The idea of art and the aesthetic as a separate realm distinguished by its freedom, imagination, and pleasure has as its underlying correlative the dismal asumption that ordinary life is one of joyless, unimaginitive coercion. This provides an excuse for the powers and institutions that structure our everyday life to be brutally indifferent to natural human needs for the pleasures of beauty and imaginitive freedom. These are not to be sought in real life, but in art, whose contrast and escape from the real gives us human sufferers temporary solace and relief. By thus compartmentalizing art and the aesthetic as something to be enjoyed when we take a break from reality, the most hideous and oppressive institutions and practices of our civilization get legitimated and more deeply entrenched as inevitably real; they are erected as necessities to which art and beauty, by the reality principle, must be subordinated.
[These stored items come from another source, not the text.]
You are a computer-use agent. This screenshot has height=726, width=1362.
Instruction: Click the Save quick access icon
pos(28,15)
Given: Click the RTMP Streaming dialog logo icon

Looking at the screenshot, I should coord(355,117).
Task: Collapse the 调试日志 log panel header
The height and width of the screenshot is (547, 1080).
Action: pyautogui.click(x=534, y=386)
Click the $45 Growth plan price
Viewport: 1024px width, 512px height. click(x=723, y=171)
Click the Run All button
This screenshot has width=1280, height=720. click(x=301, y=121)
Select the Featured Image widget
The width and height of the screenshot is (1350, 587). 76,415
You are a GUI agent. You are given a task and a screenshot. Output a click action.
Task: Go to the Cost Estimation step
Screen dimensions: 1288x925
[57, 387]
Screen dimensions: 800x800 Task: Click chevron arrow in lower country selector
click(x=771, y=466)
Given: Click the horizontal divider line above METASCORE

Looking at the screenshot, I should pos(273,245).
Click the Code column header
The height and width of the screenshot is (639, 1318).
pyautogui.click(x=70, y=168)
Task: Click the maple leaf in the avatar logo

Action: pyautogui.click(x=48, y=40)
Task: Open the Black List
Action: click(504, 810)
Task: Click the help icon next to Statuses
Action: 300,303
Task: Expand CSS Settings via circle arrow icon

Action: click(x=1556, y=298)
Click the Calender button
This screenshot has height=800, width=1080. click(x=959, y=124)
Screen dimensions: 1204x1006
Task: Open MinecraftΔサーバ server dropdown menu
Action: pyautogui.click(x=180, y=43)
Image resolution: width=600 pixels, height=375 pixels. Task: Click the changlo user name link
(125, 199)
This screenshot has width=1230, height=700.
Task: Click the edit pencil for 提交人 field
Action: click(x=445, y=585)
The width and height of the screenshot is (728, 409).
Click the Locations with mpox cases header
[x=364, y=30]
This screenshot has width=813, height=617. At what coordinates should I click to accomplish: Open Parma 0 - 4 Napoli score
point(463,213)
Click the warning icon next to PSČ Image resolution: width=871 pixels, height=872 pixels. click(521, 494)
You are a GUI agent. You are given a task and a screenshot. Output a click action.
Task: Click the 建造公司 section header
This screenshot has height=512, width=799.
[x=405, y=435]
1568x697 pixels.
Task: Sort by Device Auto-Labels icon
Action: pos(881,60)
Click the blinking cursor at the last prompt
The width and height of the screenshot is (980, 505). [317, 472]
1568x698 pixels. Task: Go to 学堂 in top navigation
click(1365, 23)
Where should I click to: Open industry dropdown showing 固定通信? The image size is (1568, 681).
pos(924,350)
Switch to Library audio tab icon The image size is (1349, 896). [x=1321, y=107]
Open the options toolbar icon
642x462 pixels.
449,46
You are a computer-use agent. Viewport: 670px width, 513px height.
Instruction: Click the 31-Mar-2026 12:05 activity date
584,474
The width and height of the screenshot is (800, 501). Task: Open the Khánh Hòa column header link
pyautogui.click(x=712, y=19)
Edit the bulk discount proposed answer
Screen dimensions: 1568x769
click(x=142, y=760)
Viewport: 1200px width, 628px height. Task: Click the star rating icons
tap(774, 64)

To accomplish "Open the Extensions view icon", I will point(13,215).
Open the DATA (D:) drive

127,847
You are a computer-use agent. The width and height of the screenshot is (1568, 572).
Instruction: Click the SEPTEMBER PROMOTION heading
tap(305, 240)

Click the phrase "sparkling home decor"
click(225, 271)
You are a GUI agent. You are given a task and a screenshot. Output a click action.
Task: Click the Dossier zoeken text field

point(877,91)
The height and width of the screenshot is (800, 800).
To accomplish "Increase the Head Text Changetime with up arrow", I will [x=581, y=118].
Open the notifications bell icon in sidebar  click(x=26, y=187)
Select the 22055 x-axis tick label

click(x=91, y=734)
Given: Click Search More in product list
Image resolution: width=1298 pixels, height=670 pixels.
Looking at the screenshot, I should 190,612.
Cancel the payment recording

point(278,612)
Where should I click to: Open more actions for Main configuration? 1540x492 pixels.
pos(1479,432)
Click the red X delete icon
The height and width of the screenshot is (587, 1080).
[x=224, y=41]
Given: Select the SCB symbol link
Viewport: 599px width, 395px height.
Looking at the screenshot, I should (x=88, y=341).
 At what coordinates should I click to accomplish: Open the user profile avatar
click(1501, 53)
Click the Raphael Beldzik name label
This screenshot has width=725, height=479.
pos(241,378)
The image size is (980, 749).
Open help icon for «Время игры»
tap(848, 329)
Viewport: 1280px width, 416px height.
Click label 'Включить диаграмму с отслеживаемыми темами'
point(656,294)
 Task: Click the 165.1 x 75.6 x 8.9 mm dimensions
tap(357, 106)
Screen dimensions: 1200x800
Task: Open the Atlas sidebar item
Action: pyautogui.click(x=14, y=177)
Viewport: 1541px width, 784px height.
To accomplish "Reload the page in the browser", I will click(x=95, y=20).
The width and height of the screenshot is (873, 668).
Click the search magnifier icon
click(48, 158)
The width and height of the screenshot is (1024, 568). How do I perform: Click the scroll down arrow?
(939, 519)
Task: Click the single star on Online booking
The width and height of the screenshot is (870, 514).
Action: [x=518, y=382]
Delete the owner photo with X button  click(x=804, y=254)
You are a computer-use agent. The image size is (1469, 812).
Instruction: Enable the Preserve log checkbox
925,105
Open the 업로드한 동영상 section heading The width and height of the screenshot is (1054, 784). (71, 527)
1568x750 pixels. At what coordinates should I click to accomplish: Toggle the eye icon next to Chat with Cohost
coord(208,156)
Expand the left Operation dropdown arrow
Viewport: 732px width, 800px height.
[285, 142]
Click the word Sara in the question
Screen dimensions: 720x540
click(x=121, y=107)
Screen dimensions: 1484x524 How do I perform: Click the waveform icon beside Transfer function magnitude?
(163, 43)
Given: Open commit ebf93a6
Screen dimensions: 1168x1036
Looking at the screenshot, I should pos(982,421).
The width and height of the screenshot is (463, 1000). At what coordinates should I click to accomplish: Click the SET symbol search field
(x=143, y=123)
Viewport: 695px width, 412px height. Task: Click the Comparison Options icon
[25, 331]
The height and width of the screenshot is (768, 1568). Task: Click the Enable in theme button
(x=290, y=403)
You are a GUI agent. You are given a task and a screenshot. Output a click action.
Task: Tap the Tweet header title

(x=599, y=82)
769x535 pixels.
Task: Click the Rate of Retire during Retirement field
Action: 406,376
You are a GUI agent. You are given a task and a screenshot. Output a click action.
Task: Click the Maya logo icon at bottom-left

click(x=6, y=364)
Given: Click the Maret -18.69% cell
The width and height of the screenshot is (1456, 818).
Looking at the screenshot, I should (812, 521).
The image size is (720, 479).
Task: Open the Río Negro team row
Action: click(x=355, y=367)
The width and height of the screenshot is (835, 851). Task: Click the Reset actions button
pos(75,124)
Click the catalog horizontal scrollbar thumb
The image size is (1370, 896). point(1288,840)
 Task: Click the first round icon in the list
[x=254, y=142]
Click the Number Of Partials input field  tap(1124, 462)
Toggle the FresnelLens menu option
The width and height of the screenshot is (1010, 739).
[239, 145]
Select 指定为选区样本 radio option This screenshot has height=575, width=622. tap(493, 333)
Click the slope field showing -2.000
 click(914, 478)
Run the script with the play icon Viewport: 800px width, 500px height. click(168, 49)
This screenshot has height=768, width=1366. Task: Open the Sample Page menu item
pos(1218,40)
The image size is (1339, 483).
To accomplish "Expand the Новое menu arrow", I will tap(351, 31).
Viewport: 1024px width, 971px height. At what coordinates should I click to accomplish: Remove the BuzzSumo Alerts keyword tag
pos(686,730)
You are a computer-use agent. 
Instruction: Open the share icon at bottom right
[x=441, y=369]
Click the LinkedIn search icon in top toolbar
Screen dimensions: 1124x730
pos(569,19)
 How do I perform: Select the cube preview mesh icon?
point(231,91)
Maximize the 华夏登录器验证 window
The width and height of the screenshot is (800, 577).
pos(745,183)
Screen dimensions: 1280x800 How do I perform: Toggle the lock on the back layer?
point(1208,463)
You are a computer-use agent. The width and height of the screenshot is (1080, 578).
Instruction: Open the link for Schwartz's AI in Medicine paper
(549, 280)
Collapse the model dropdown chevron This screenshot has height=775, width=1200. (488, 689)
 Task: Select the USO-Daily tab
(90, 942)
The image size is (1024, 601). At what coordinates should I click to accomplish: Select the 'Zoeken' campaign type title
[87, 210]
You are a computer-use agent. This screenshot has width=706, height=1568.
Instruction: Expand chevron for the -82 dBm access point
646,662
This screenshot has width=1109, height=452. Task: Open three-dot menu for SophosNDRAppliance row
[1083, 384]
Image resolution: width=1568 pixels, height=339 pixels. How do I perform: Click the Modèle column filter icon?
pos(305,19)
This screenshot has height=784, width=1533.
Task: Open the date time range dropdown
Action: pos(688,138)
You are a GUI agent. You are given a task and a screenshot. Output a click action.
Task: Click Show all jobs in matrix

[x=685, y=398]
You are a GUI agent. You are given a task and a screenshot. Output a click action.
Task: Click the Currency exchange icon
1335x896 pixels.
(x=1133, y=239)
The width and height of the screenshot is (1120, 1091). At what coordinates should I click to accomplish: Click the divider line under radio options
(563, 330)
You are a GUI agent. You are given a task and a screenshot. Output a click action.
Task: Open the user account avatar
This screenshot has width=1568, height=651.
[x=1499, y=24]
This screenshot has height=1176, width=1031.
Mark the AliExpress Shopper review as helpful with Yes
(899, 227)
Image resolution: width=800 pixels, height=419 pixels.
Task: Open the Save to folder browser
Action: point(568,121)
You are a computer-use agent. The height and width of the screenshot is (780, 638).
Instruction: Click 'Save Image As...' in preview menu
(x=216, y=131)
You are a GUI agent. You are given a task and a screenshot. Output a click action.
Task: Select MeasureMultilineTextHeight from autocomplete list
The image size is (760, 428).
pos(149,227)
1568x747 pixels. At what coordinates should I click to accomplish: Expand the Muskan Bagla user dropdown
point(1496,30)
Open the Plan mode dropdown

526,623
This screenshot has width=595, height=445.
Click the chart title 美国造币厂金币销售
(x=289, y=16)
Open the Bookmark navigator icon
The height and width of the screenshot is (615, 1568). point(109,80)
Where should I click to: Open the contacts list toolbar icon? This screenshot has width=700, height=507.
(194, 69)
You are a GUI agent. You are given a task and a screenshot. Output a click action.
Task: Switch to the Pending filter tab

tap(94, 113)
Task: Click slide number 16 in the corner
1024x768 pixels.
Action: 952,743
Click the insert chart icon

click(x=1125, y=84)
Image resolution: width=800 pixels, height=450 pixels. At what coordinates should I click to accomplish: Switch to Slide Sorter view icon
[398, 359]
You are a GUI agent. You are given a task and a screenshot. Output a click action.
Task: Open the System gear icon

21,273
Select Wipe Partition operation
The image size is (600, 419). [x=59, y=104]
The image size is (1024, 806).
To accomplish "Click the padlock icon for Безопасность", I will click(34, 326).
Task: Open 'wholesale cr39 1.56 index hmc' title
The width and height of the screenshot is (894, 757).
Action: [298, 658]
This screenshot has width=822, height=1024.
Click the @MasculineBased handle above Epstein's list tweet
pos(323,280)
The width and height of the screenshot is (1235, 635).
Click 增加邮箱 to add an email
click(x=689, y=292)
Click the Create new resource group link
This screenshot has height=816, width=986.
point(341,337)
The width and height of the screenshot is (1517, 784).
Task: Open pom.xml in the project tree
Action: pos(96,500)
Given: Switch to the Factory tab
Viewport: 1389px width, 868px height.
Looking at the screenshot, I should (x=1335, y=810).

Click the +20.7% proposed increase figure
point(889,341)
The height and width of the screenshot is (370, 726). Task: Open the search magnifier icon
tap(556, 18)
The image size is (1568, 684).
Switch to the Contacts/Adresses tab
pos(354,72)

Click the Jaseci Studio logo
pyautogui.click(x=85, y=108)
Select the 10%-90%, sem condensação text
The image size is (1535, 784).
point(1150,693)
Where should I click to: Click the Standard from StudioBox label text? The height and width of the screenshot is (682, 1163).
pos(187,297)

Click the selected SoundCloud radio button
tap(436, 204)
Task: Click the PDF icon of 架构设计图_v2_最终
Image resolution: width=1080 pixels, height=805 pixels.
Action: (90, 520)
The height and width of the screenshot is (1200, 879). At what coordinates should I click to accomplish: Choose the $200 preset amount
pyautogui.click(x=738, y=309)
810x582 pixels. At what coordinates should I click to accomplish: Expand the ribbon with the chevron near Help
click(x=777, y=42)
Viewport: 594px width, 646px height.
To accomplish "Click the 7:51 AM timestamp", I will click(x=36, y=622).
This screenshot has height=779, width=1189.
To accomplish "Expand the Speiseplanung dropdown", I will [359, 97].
Still worse, those rigid and cruelly divisive institutional realities then further justify and glorify themselves through the high art our civilization produces in trying to transcend and escape them. Art becomes, in Dewey's mordant phrase, “the beauty parlor of civilization,” covering with an opulent aesthetic surface its ugly horrors and brutalities. These, for Dewey, include class snobbery, imperialism, and capitalism's profit-seeking oppression, social disintegration, and alienation of labor.

-from Richard Shusterman, Pragmatist Aesthetics, Rowman and Littlefield, Oxford, UK, 2000, p24.